The literary value of the work, written for the most part in a sober and lucid style, lies in the many observations collected, in the frequent quotations from folklore, and in a series of digressions, like that on the history of the caliphate, under iwazz (“goose”), which takes up a thirteenth of the book.
The scientific value of the work is not as great. Al-Damīrī, who simply followed tradition, contributed no observations of his own and compiled solely what he was able to find in other books. The Ḥayāt al-ḥayawān contains 1,069 articles describing a lesser number of animals, since some are entered under various synonyms and others are purely imaginary, existing only in Muslim tradition. An example of the latter is al-burāq, the famous mount with human face, horse’s mane, and camel’s feet on which Muhammad ascended to heaven, Sometimes al-Damīrī’s descriptions provide sufficient data to identify the animals mentioned in the Koran (see 34, 13/14, al-ʿarada, the wood borer) or reflect popular legends that may also be found in the fiction of the period, such as The Thousand and One Nights. The articles on the lizard and the lion are cases in point.
The Ḥayāt al-ḥayawān has been republished several times and has been translated into Persian and Turkish.
BIBLIOGRAPHY
I. Original Works. A list of MSS can be found in C. Brockelmann, Geschichte der arabischen Literatur, II (Weimar, 1902), 138, and supp. II (Leiden, 1938), 170. Another list of editions is that included in L. Kopf, “al-Damīrī,” in Encyclopédie de l’Islam, 2nd ed., II (Paris–Leiden, 1965), 109–110. There is an incomplete English trans. by Col. A. S. G. Jayakar as far as “Abū Firās,” a nickname of the lion (Bombay, 1906–1908).

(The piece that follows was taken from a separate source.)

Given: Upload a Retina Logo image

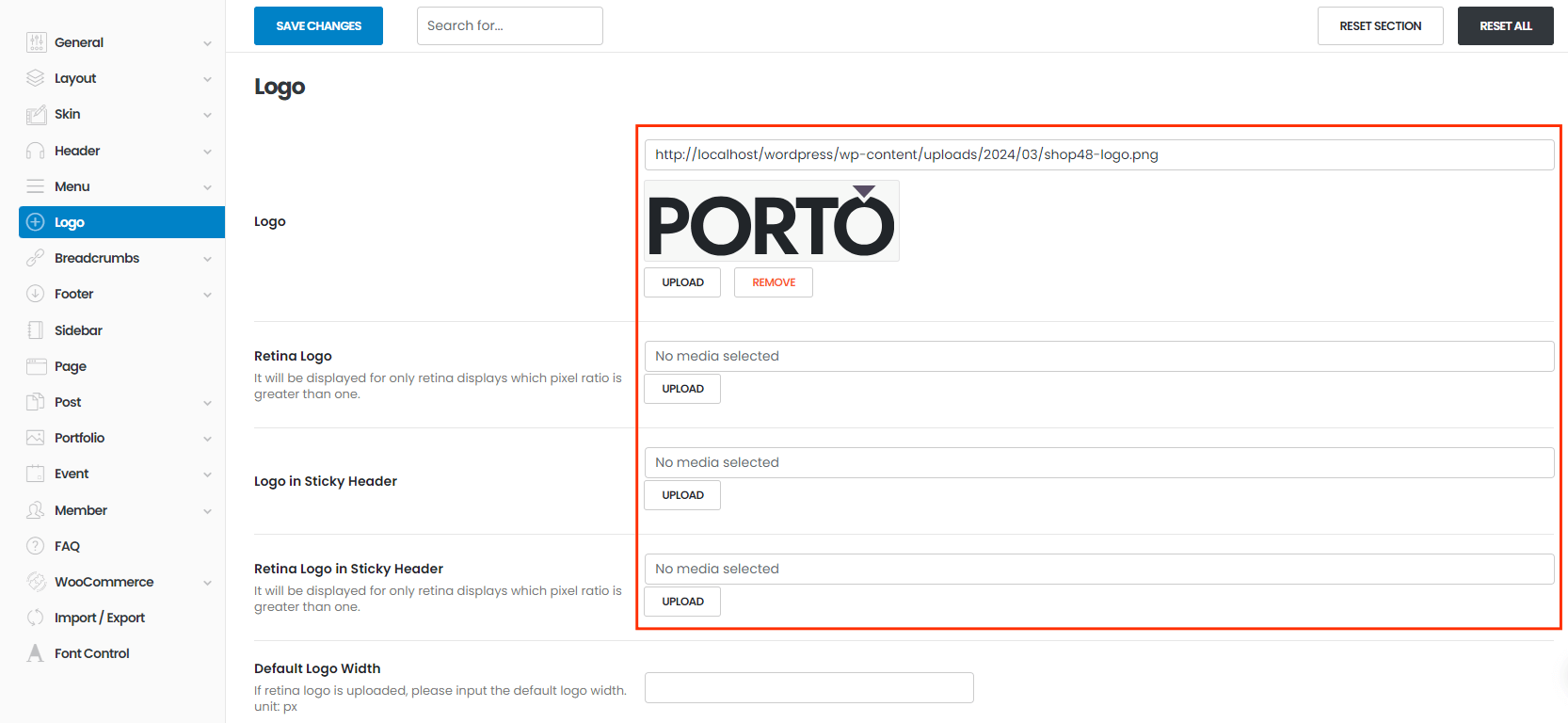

II. Secondary Literature. On al-Damīrī or his work, See G. Sarton, Introduction to the History of Science (Baltimore, 1948), pp. 1214, 1326, 1639–1641; and many papers by Joseph Somogyi, including “Medicine in ad-Damīrī’s Ḥayāt al-ḥayawān,” in Journal of Semitic Studies, 2 , no. 1 (1957), 62–91; “Ad-Damīrī’s Ḥayāt al-ḥayawān, An Arabic Zoological Lexicon,” in Osiris, 9 (1950), 33 ff.; “Biblical Figures in ad-Damīrī’s Ḥayāt al-ḥayawān,” in Dissertationes in honorem E. Mahler (Budapest, 1937), pp. 263–299; “The Interpretation of Dreams in ad-Damīrī’s Ḥayāt al-ḥayawān,” in Journal of the Royal Asiatic Society (1940), 1–20; “Chess and Backgammon in ad-Damīrī’s Ḥayāat al-ḥayawān,” in Études orientales à la mémoire de Paul Hirschler (Budapest, 1950), pp. 101–110; “A History of the Caliphate in the Ḥayāt al-ḥayawān of ad-Damīrī,” in Bulletin of the school of Oriental Studies, 8 (1935), 143–155; and “Index des sources de la Ḥayāt al-ḥayawān de ad-Damīrī,” in Journal asiatique (1928), 2 , 5–128.